- Title card
- Genre: Comedy
- Country of origin: India
- Original language: Bengali
- No. of seasons: 1
- No. of episodes: 1037

Production
- Running time: 17-23 minutes
- Production company: Ssoftoons

Original release
- Network: Sony Aath
- Release: 2016 – present

= Nut Boltu =

Indian animated TV series

Nut Boltu is an Indian Bengali language animated comedy television series. In 2016 the series began airing regularly on the Sony Aath television channel.

== Plot ==
Nut Boltu series is based on the life and activities of two boys named Nut and Boltu, who are around 10 years old living in the town "Daspara" studying in "N.B.School". Nut is fat and Boltu is skinny. They had a friend Chimti, the niece of Gopi Daroga, the inspector of the Daspara Police Station from later episodes. They are a bit mischievous, but stand by each other in good and bad times, when they clash with their rival party whom appears to cause harm to them.
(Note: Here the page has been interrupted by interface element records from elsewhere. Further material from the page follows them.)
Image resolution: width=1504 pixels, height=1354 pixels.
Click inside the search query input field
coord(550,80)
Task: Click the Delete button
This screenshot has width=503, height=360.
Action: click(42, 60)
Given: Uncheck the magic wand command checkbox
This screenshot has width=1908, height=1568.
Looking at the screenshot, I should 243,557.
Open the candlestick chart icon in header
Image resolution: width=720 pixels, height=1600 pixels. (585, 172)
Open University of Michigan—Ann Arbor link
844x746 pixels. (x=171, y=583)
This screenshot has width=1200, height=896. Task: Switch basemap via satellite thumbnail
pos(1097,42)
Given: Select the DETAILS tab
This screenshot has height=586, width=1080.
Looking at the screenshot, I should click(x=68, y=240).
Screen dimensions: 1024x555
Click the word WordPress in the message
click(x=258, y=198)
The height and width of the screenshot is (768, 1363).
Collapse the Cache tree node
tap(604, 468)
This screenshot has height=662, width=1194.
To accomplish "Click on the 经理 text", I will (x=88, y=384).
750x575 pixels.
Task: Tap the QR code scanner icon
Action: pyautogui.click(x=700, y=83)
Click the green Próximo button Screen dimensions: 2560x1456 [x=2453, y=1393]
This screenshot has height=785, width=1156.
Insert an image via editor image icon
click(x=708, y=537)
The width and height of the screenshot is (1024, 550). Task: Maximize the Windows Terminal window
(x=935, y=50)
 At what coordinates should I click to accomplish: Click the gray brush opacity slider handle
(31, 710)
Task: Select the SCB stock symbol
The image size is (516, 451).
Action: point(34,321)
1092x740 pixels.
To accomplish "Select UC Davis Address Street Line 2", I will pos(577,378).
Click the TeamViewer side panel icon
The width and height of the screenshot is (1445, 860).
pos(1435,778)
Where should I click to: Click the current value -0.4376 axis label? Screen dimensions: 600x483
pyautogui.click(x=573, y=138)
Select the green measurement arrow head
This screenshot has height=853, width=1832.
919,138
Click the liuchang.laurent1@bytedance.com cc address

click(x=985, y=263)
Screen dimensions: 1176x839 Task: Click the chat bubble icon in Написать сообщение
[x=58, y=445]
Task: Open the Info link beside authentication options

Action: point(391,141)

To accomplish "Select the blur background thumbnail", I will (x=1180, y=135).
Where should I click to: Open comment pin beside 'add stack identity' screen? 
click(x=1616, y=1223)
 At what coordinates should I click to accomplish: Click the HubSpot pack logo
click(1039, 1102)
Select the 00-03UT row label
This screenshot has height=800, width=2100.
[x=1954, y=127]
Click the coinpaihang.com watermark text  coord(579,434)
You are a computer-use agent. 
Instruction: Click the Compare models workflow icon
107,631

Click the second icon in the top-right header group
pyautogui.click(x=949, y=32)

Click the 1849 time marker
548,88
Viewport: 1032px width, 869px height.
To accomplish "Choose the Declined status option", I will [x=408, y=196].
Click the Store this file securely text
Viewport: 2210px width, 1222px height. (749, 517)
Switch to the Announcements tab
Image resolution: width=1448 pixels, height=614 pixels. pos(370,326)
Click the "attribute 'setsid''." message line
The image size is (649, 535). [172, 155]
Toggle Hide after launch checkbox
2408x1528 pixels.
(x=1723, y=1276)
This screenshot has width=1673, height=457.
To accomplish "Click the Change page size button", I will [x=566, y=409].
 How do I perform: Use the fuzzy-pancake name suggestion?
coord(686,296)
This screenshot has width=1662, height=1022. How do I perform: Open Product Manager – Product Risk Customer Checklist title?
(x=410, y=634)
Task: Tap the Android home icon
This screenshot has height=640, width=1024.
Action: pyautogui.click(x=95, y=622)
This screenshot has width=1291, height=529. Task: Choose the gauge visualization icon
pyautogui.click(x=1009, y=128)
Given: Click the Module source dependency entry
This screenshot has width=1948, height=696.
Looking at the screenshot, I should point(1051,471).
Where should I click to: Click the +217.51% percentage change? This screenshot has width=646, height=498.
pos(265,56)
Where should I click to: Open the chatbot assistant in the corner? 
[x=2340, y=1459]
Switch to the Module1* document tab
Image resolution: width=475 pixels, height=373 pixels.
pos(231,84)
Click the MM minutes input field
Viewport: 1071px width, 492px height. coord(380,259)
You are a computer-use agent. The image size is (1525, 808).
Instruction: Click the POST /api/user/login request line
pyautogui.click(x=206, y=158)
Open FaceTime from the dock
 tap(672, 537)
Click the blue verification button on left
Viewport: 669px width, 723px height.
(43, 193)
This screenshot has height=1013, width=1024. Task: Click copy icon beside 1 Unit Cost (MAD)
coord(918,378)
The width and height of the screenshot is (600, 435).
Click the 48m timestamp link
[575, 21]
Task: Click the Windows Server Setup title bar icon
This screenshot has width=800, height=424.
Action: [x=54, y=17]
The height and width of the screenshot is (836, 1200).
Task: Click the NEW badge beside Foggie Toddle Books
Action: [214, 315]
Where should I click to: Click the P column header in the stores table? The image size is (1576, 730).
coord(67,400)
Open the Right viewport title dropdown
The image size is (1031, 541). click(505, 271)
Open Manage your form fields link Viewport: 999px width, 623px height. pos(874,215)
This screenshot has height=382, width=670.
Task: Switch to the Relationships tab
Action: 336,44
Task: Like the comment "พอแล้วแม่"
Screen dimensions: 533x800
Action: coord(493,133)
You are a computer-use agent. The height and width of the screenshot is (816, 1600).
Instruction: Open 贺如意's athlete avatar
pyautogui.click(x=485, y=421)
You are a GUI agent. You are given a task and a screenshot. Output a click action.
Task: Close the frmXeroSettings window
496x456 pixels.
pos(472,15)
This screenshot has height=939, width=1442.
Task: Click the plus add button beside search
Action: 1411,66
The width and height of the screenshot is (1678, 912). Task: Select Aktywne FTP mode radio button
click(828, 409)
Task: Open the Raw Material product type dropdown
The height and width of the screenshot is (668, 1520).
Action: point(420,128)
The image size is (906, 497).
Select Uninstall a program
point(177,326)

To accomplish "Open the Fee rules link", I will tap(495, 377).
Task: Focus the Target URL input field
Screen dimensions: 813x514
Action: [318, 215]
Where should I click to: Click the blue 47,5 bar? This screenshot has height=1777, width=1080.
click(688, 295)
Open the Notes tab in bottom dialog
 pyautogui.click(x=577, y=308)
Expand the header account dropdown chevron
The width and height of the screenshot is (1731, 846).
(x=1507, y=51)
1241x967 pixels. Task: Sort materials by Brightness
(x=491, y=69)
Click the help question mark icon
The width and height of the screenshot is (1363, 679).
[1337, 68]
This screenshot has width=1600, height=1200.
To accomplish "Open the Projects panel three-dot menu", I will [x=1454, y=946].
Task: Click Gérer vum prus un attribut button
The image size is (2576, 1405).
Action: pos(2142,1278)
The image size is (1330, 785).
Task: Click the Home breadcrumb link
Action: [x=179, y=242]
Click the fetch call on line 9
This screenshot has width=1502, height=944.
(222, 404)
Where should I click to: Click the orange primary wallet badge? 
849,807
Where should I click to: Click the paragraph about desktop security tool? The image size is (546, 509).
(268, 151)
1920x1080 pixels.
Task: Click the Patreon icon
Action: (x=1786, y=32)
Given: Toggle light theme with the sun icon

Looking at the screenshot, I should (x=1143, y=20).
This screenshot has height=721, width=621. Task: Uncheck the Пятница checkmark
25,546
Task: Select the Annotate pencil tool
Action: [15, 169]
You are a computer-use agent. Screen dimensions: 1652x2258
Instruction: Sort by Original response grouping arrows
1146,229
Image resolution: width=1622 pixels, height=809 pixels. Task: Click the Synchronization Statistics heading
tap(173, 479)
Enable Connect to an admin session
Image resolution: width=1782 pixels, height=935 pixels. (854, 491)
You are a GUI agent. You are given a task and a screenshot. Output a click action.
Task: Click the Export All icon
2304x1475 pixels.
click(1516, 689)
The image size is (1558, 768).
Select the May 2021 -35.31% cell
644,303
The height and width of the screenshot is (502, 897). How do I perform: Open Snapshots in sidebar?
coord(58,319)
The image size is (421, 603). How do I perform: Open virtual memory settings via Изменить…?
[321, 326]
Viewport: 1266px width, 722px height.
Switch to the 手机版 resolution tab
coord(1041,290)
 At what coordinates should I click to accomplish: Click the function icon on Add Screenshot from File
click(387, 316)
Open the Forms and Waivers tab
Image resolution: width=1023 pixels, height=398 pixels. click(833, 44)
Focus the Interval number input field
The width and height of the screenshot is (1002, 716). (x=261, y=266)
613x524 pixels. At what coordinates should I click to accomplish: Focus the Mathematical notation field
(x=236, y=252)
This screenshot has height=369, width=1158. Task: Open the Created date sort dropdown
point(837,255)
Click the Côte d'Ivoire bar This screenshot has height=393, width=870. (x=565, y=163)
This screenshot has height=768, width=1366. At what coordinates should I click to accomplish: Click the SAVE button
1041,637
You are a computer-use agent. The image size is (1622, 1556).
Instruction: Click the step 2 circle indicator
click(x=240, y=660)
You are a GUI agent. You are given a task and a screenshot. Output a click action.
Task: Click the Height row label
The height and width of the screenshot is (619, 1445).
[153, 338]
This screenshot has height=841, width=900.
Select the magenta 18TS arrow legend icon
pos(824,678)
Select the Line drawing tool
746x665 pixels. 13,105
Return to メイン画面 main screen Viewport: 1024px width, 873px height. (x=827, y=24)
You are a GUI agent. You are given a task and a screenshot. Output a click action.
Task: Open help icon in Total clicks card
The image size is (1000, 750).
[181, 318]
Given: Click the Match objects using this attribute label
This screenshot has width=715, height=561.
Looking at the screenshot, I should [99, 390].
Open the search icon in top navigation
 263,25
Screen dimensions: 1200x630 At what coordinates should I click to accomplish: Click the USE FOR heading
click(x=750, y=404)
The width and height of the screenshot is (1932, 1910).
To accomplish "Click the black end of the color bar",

They always volunteer, being the active members of the "Chirantani Club" to solve the problems of others, but because of their personality and unique thinking, they always get into some trouble. Finally their friendship, honesty and trust helps to solve all the problems.

== Characters ==
- Nut: The central character, a healthy and intelligent boy. His complexion is light brown. He wears pale green T-shirt, orange pant and blue shoes most of the time, studies at Daspara 'N.B.' School.
- Boltu: Nut's friend studies at the same school. The second central character with thin health, wears purple T-shirt, khaki pant and pink shoes most of the time.
- Borobabu: Gopi Daroga, Inspector of Dashpara Police Station.
- S.P. Sir: The strict officer senior to Borobabu.
- Havildar: The only Constable of Dashpara Police Station.
- Rajani Babu: Nut's father. Member of Chirantani Club.
- Nut's mother: a strict and hard woman with a healthy figure, friend of Boltu's mother.
- Makhon Babu: Boltu's father. Member of Chirantani Club.
- Boltu's mother: Same as Nut's mother.
- Wrench: Ratan Chacchari, the head of Nut and Boltu's rival partys, studies at Dashpara 'N.B.' School.
- Wrench's mother: The strict mother of Ratan Chacchari
- Hulo: Wrench's assistant, member of Nut and Boltu's rival party. Mittir aunty's sister's son, studies at Dashpara 'N.B.' School from his aunt's house.
- Batali: Wrench's assistant, member of Nut and Boltu's rival party. Mittir aunty's sister's son and Hulo's brother, studies at the same school from the same place.
- Bheblai: Wrench, Hulo and Batali's assistant, member of Nut and Boltu's rival party, studies at the same School.
- Chimti: Nut and Boltu's friend (female), niece of Borobabu. Always wears magenta top and green apron dress.
- Karali Dadu: Retired lawyer. Member of Chirantani Club.
- Mittir Aunty: Mrs. Mitra, aunt of Hulo and Batali, member of Chirantani Club.
- Karmakarta: President of Daspara Chirantani Club.
- Wife of Karmakarta: A joly and music lover woman, member of Chirantani Club.
- Professor Babu: A scientist who lives in Dashpara, helps Nut, Boltu, Chimti and Borobabu in need.
- Ranga Dadu: Nut's mother's maternal uncle. Nut's distant grandfather.
- Panchu Dadu: Boltu's mother's paternal uncle. Boltu's distant grandfather.
- Murilal, Kanu, Kakatua, Cheala: Robbers, who are caught because of Nut and Boltu's intelligence every time they steal or rob.